ANDRZEJ KRAUZE

How can you tell if there are microscopic worms in your sardines? “It’s not simple,” Rabbi Chaim Goldberg says about distinguishing nematodes from other, innocuous white stringy bits in the fish. So Goldberg’s nematode-expert friend, armed with a toothpick and good light, gave him lessons in his synagogue’s kitchen over several Sunday mornings in March 2011.

Goldberg was hunting nematodes because he works for the New York City-based Orthodox Union (OU), one of the largest certifiers of kosher food in the world. Only some kinds of parasites are allowed in kosher fish, and the type of worms that sometimes show up in canned sardines might have been the kind that renders them unkosher. So Goldberg, OU’s “fish expert,” was brushing up on his worm-finding skills before he and several of his colleagues brought their problem to parasite experts at the American Museum of Natural History (AMNH) in...

A complex set of rules, which are periodically re-interpreted in the face of new information but ultimately rooted in a pre-microscope, medieval understanding of the world, governs whether a food is kosher. Worms, for instance, are not kosher, says Rabbi Chaim Loike, a colleague of Goldberg’s at OU who collaborated on the nematode project. But fish infested with nematodes belonging to genus Anisakis is kosher according to the Talmud’s rules for parasites.

KOSHER CAVIAR: The capelin roe from which AMNH researchers extracted sequenceable DNA
KOSHER CAVIAR: The capelin roe from which AMNH researchers extracted sequenceable DNA
AMNH/M. SIDDALL

There are also three categories that can help classify whether a parasite renders a kosher host unkosher, says Loike: visible, barely visible, and invisible. Invisible organisms cannot make a kosher food unkosher. Otherwise, bacteria, which are not kosher in isolation, would render virtually all food inedible under Jewish law. So a fish that swallowed a parasite larva, invisible to anyone without a high-powered microscope, is still kosher. If the larva goes on to grow in the muscles of the fish, it’s considered “from” the fish, and the piscine host remains kosher, according to ancient Jewish texts. But other parasites, like those found in the nostrils, behind the ears (for example, in a sardine’s brain), or in the alimentary canal, clearly developed outside the fish and will render it unkosher, explains Goldberg.

Goldberg’s friend, who insisted upon remaining anonymous for the purposes of this story, conducted research showing that the worms turning up in the flesh of the sardines might have migrated there after growing to visible size in the gut, meaning they might not belong to the genus Anisakis, the larvae of which are known to develop in their host’s muscles and gut walls after the fish eats zooplankton harboring microscopic Anisakis larvae.

So Goldberg, Loike, and another OU colleague bought various brands of canned kosher-certified sardines at supermarkets and brought them to biologist Mark Siddall at AMNH. Siddall planned to use DNA barcoding—where a single mitochondrial gene is sequenced to determine species—to identify the nematode species and ascertain whether the sardines could be certified kosher.

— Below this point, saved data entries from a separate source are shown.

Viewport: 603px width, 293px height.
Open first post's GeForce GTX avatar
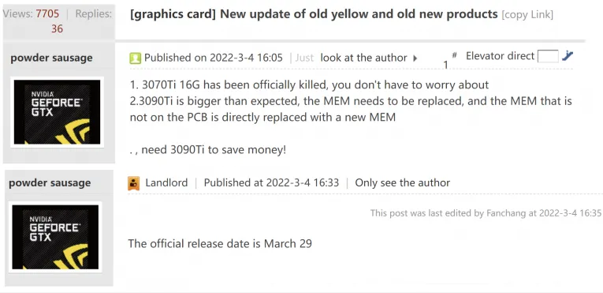coord(57,112)
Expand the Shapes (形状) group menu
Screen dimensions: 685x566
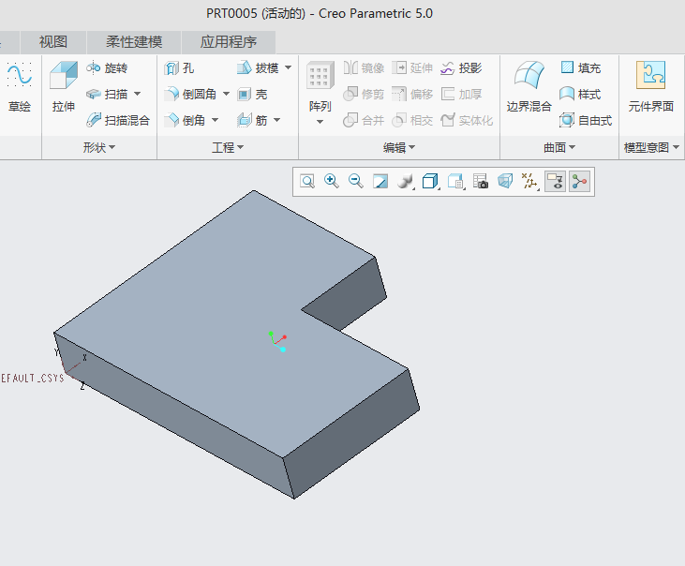pos(98,148)
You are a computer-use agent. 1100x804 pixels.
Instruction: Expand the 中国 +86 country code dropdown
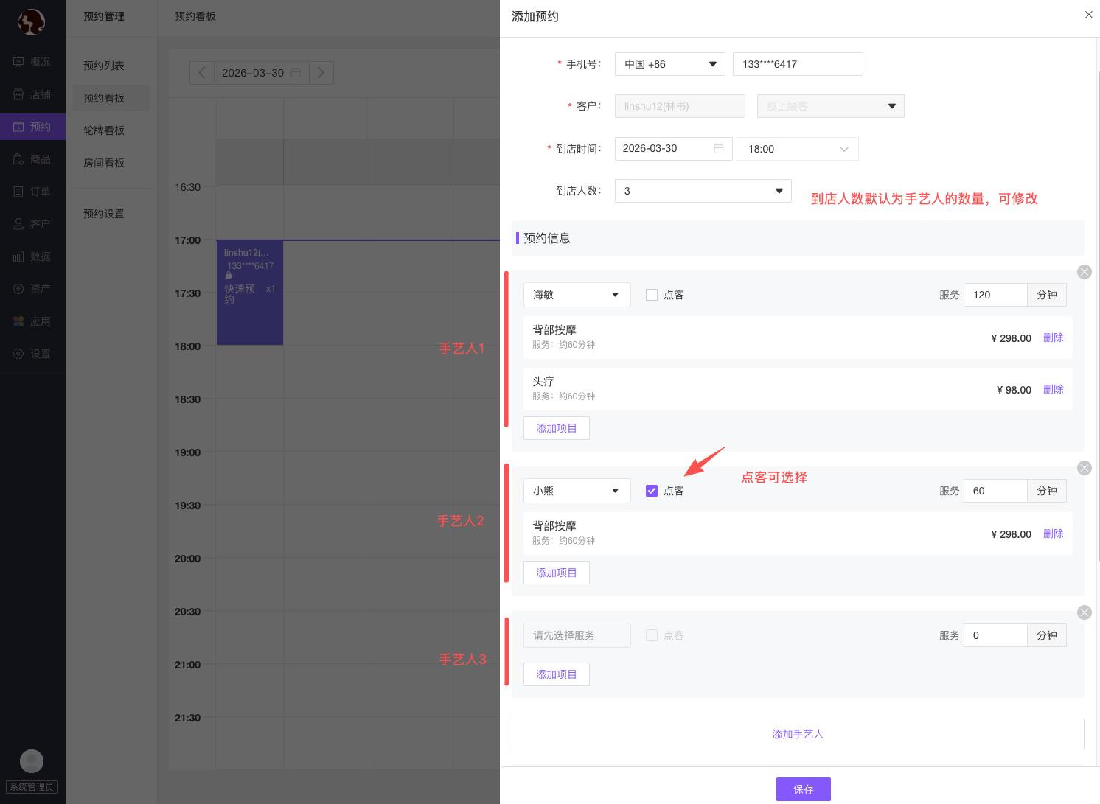click(x=669, y=64)
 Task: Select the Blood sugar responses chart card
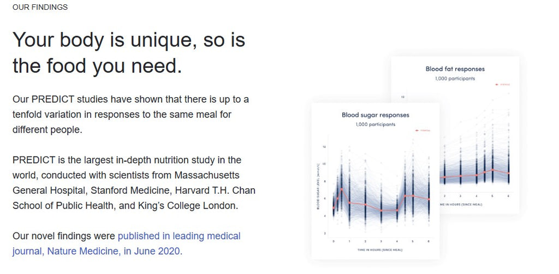pyautogui.click(x=375, y=181)
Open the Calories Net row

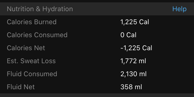pyautogui.click(x=97, y=48)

The rabbis had arrived at AMNH after a thorough literature search and conversations with relevant researchers, who had all pointed them in Siddall’s direction, says Sebastien Kvist, a graduate student at AMNH’s Richard Gilder Graduate School who works with Siddall. “They were really well informed,” he says.

The scientists were startled at the number of tiny worms they could see in the fish samples brought by the rabbis. But there was a stumbling block—because canned sardines are brined and cooked, the nematode DNA was degraded, making it difficult to accurately sequence. Luckily, the rabbis had also brought along several pounds of fresh, uncooked capelin roe, so the researchers used the parasites in the roe to extract high-quality DNA.

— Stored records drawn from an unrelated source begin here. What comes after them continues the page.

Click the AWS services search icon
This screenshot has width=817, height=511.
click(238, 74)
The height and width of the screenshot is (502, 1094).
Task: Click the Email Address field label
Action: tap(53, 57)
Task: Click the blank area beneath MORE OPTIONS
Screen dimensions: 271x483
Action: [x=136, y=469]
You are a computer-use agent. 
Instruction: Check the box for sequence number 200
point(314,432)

But when Kvist and his colleagues started sequencing, they discovered that the database of the gene they were barcoding, cytochrome c oxidase subunit I (COI), was spotty for parasites, and the comparisons gave inconclusive results. So they also sequenced cytochrome c oxidase subunit II (COII), using universal and Anisakis-specific primers. Comparison with the more complete COII database showed that most nematodes found in the roe were indeed Anisakis larvae. This insight combined with the fact that the nematodes found in the fish were larval and therefore likely developed Anisakis-like outside of the gut, alleviated the rabbis’ worries that the sardines were rendered unkosher by the parasites.

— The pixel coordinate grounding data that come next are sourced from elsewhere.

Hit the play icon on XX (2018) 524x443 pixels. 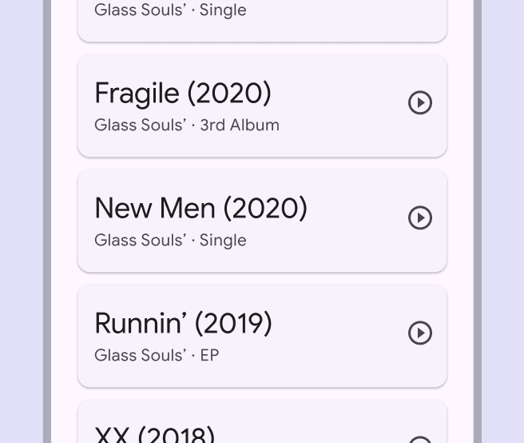point(419,438)
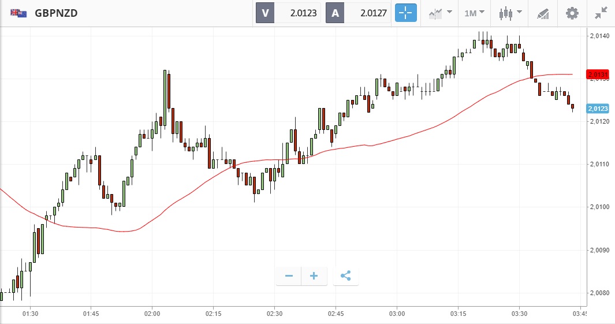Share the chart using share icon

click(345, 276)
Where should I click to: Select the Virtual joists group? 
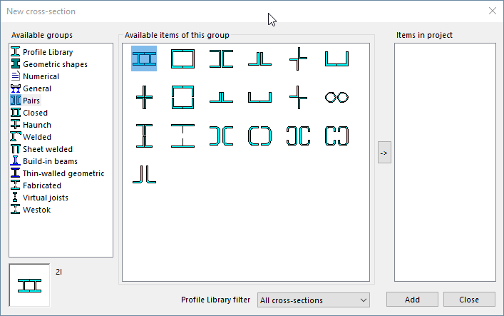[46, 198]
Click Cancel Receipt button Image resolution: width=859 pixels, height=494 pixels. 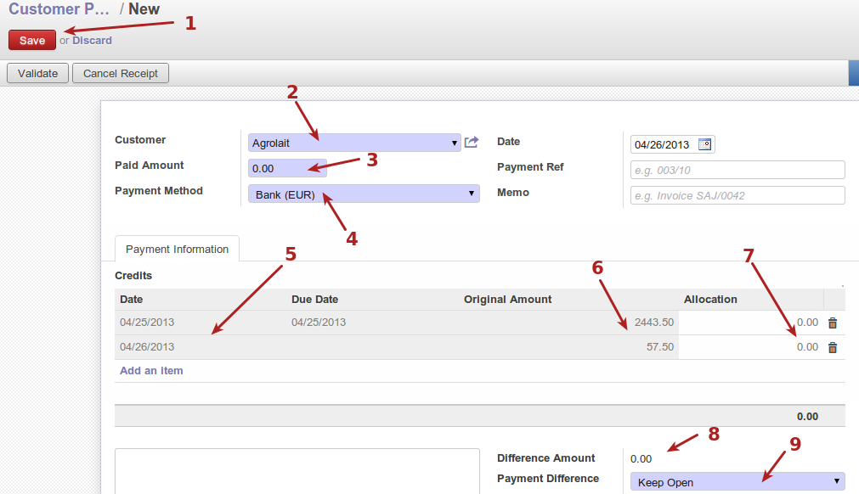[x=121, y=73]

This wasn’t the first time that OU turned to science to test food quality, says Goldberg. When high levels of tartaric acid in kosher pomegranate juice suggested the product had been adulterated with cheap grape juice, scientists were able to determine that it was actually made from pomegranates with higher levels of tartaric acid than most. But the sardines presented a unique problem. Unlike some contaminants that render food unkosher but are easily washed away, like bugs from fruit, the worms can’t be completely removed from the sardines. If the worms in the fish had not been kosher, explains Loike, kosher certification would not merely have been removed from certain brands: “we couldn’t certify any fish.”